⟨

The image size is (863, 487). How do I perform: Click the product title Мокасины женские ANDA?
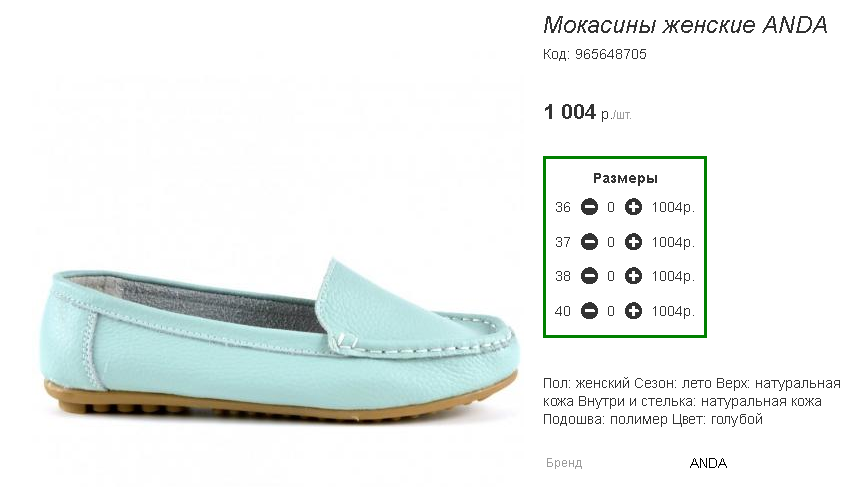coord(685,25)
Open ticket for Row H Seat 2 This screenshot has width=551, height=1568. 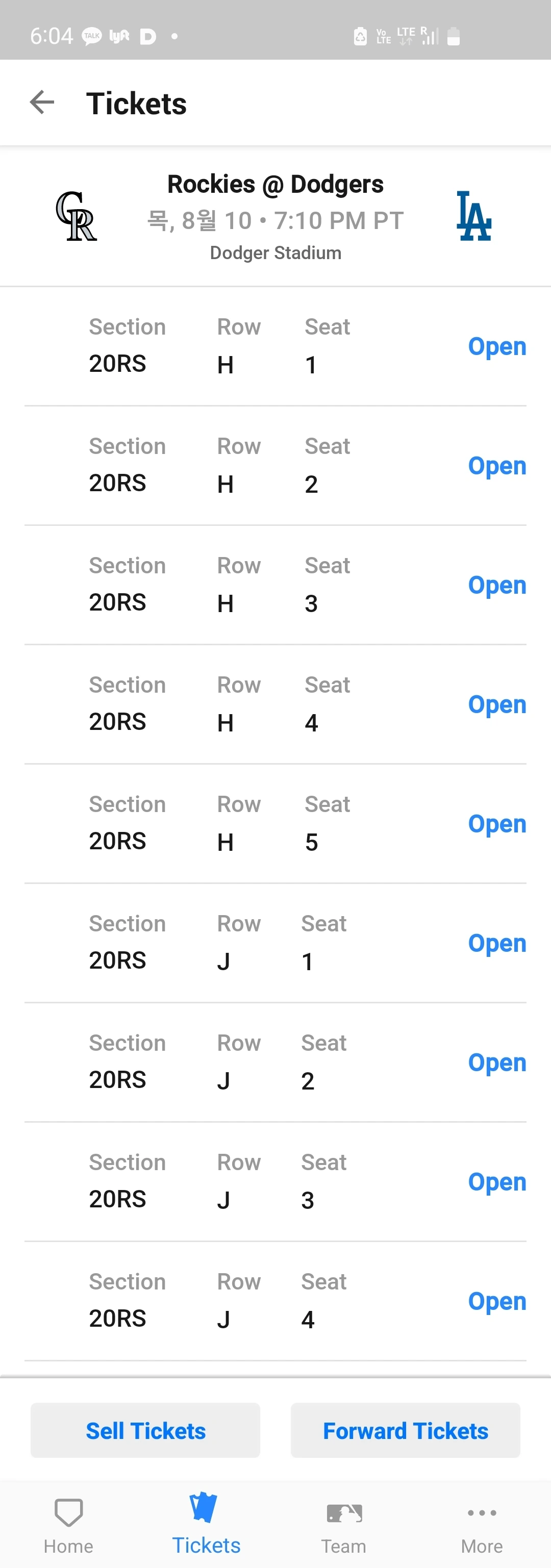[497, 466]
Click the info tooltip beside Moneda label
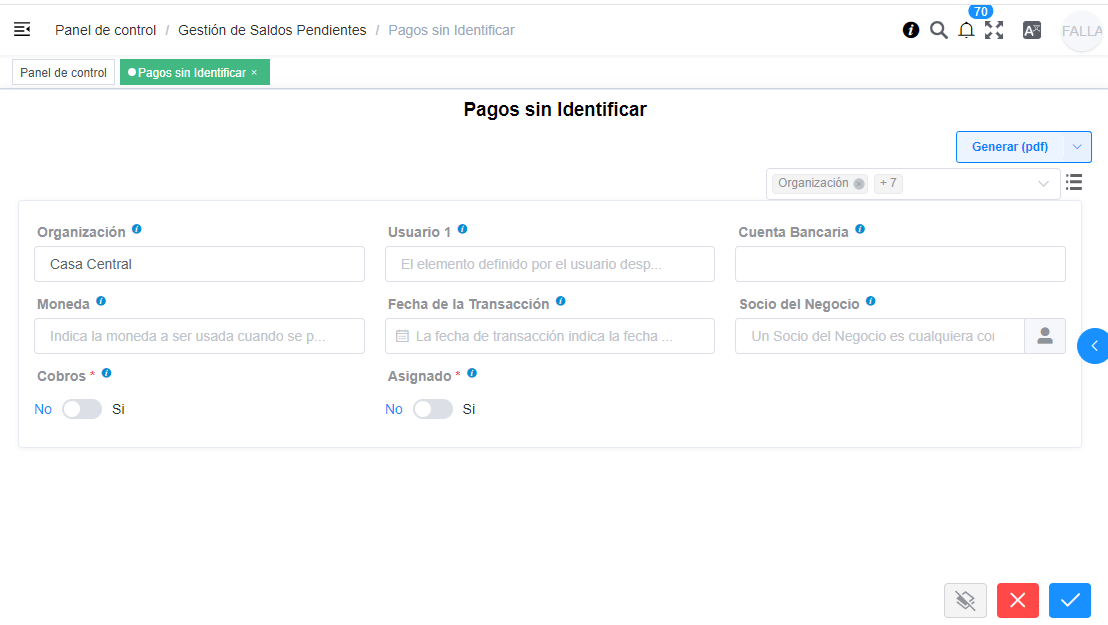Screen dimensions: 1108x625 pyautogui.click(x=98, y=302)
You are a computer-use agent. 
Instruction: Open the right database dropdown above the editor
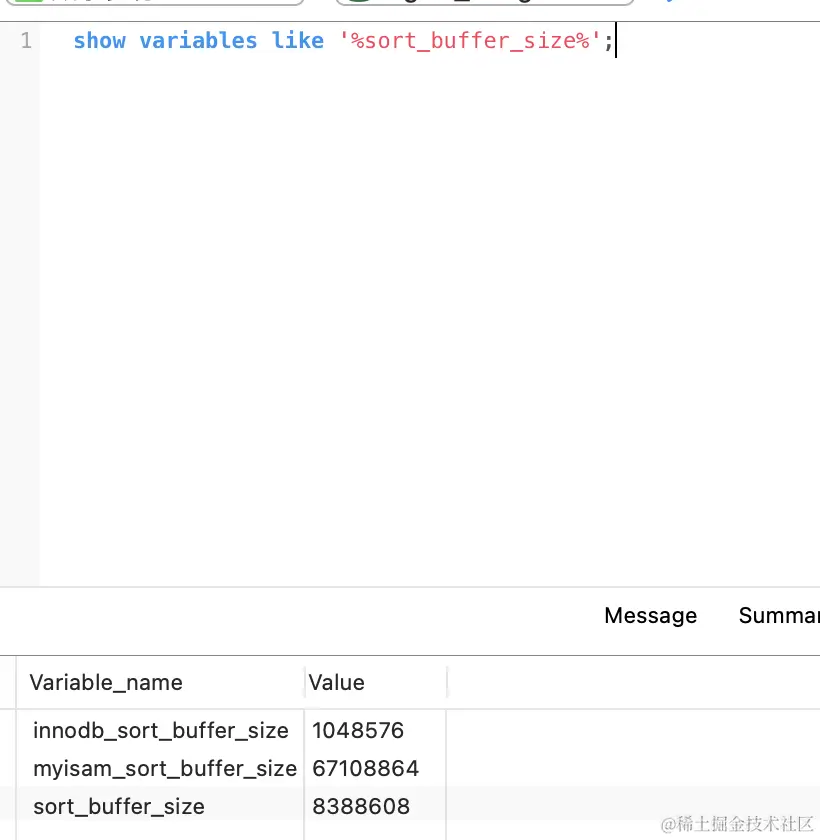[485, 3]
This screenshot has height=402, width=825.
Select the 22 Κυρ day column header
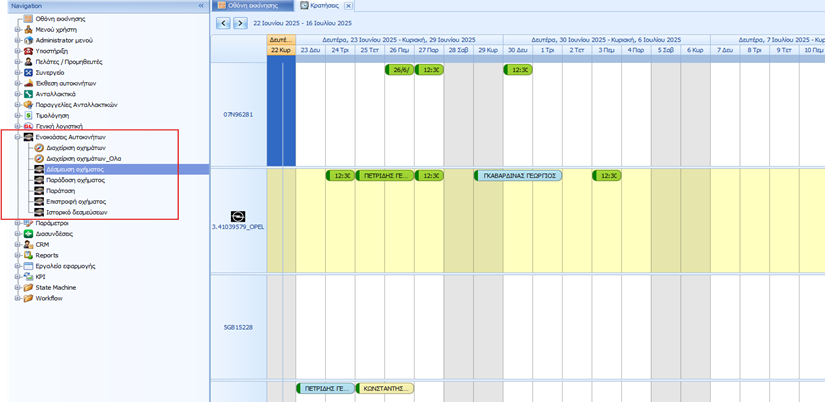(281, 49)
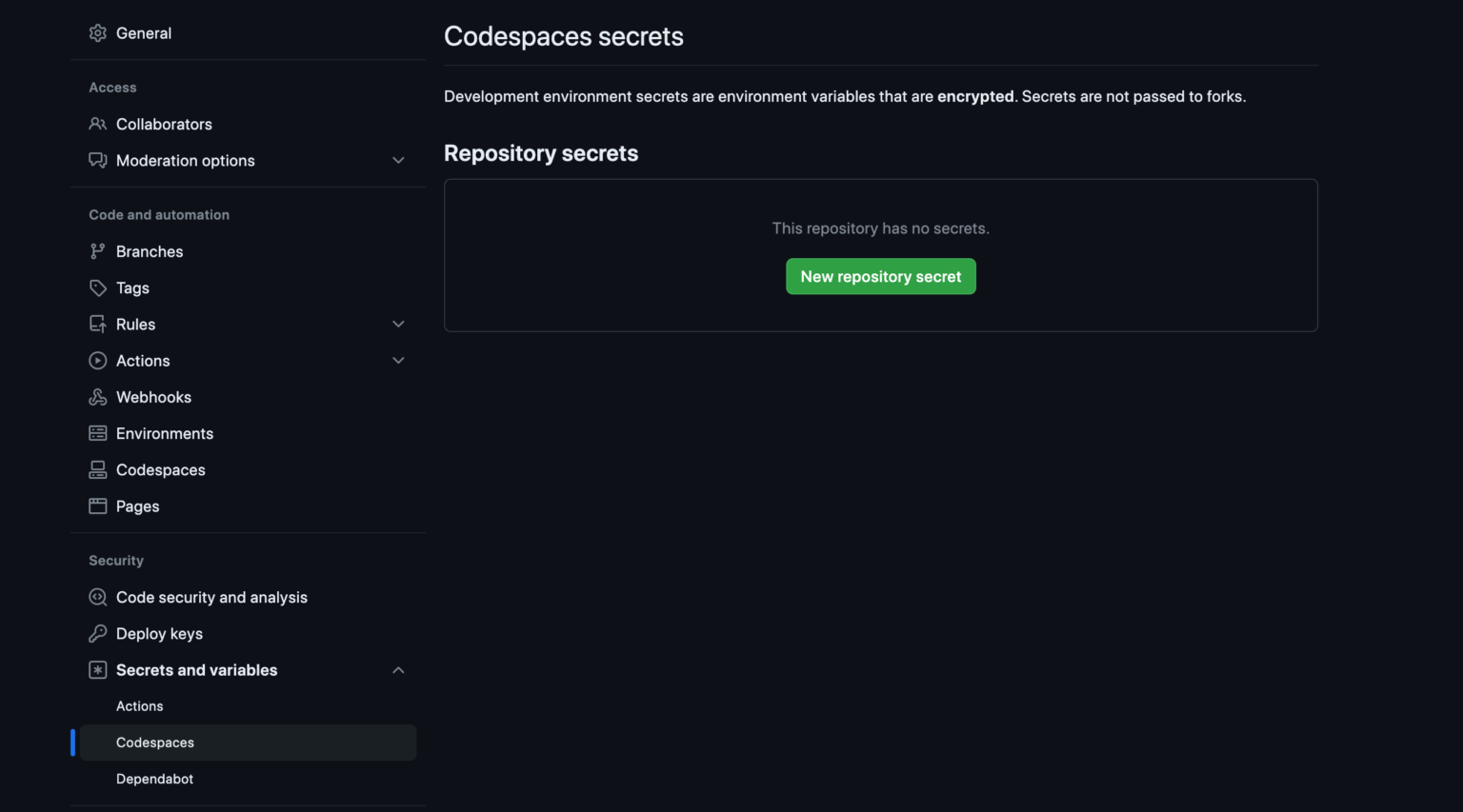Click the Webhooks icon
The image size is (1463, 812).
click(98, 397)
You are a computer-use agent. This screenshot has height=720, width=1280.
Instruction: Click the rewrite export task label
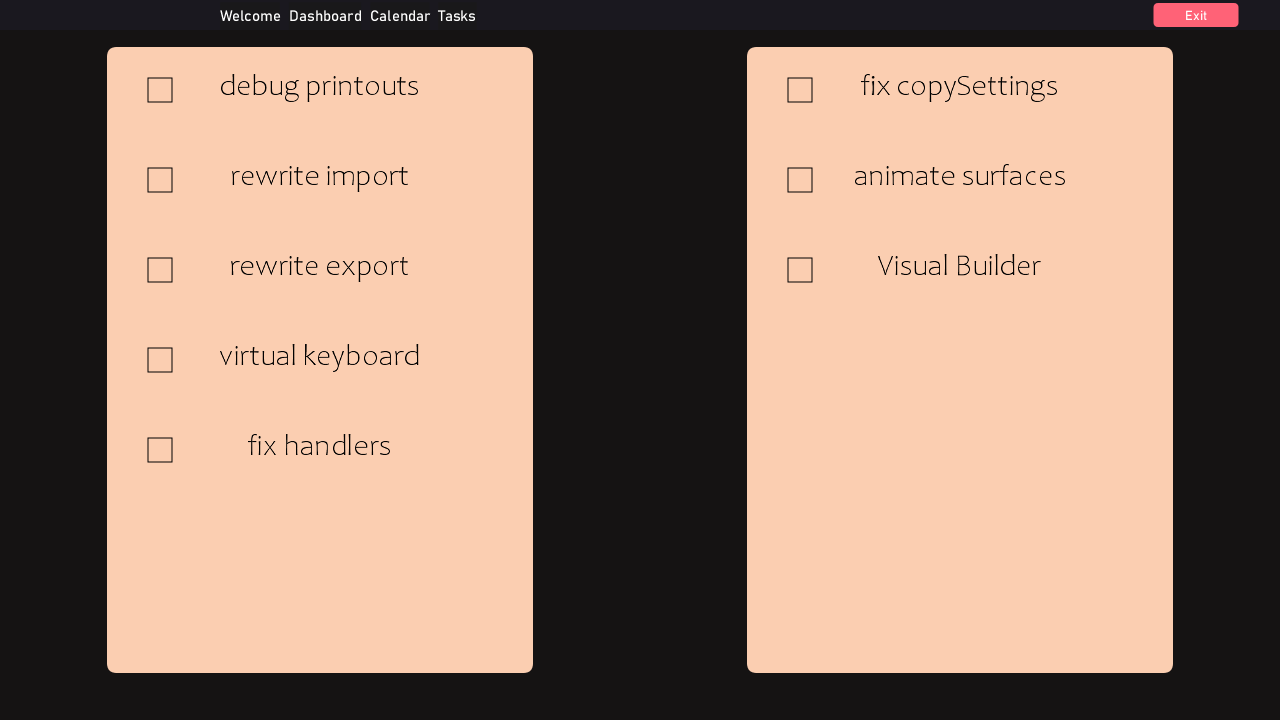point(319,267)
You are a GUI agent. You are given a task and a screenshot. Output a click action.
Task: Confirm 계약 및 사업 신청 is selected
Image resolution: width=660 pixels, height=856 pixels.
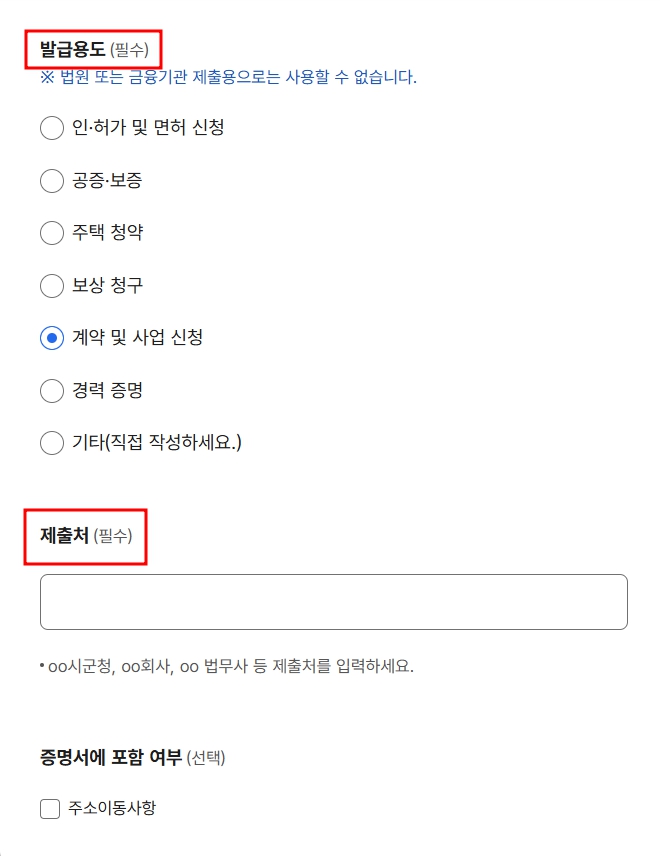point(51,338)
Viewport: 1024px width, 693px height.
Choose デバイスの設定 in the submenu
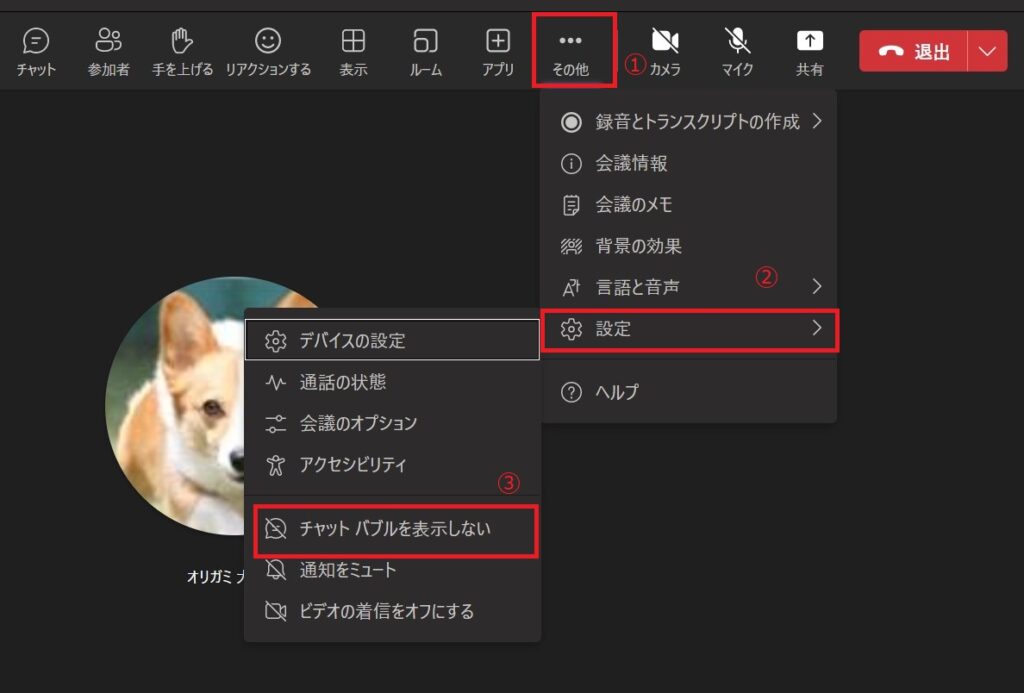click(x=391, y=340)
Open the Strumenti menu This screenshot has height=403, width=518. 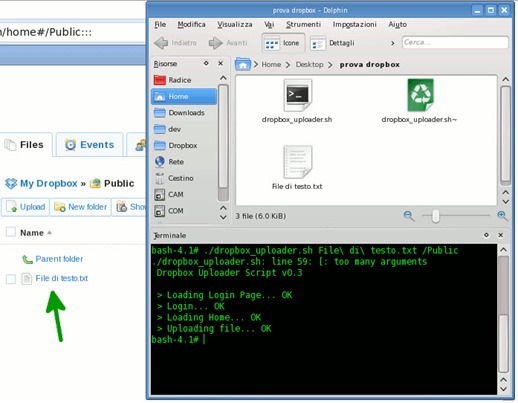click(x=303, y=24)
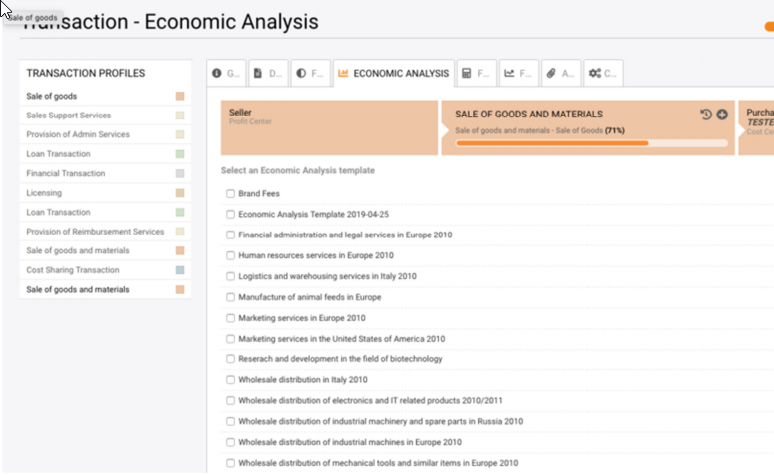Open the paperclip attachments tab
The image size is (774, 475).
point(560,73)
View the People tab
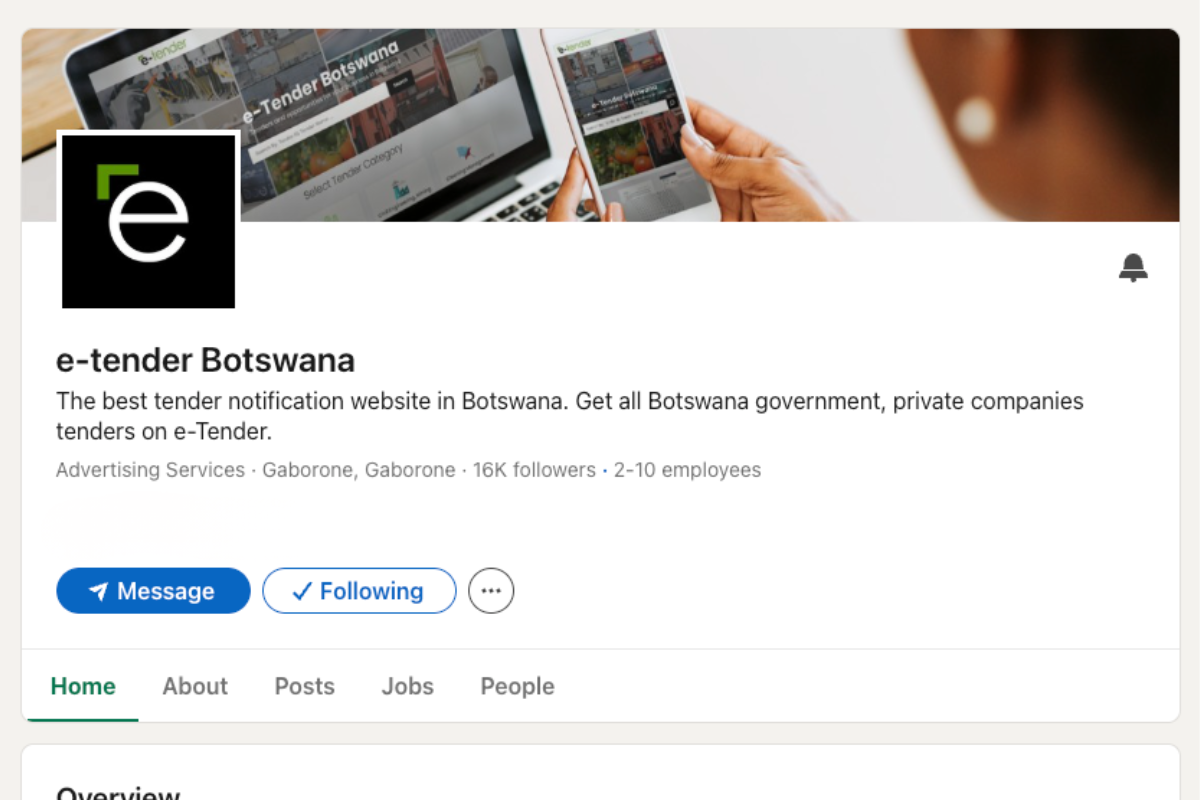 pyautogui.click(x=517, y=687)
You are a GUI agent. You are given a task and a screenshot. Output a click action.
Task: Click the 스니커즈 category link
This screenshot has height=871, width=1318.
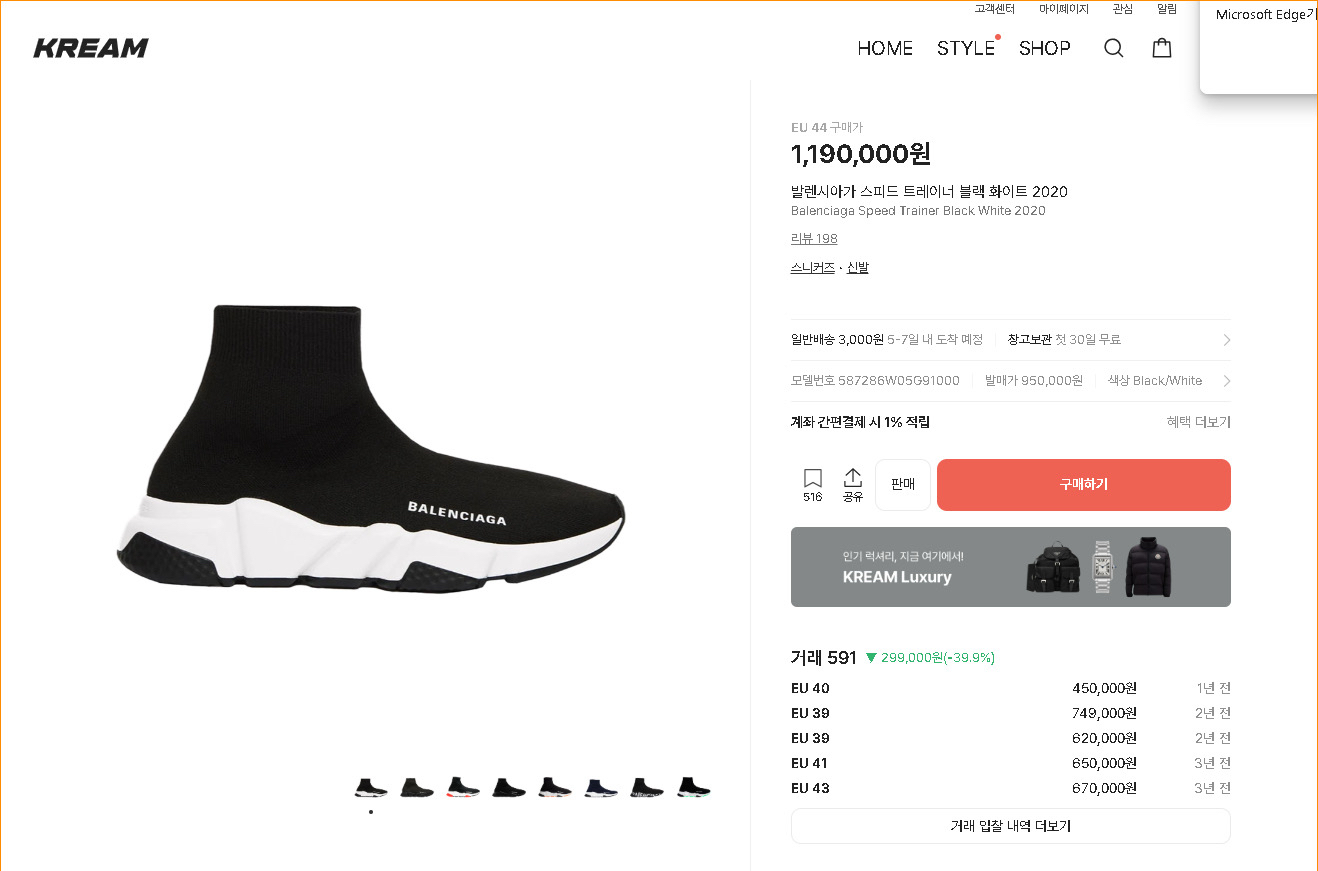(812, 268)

⟩

The lines holding the word "computer" are the answer. Pull them out of the records and copy them.

— COMPLETED EXERCISE —
You are a computer-use agent. 
You are a computer-use agent. This screenshot has height=720, width=1280.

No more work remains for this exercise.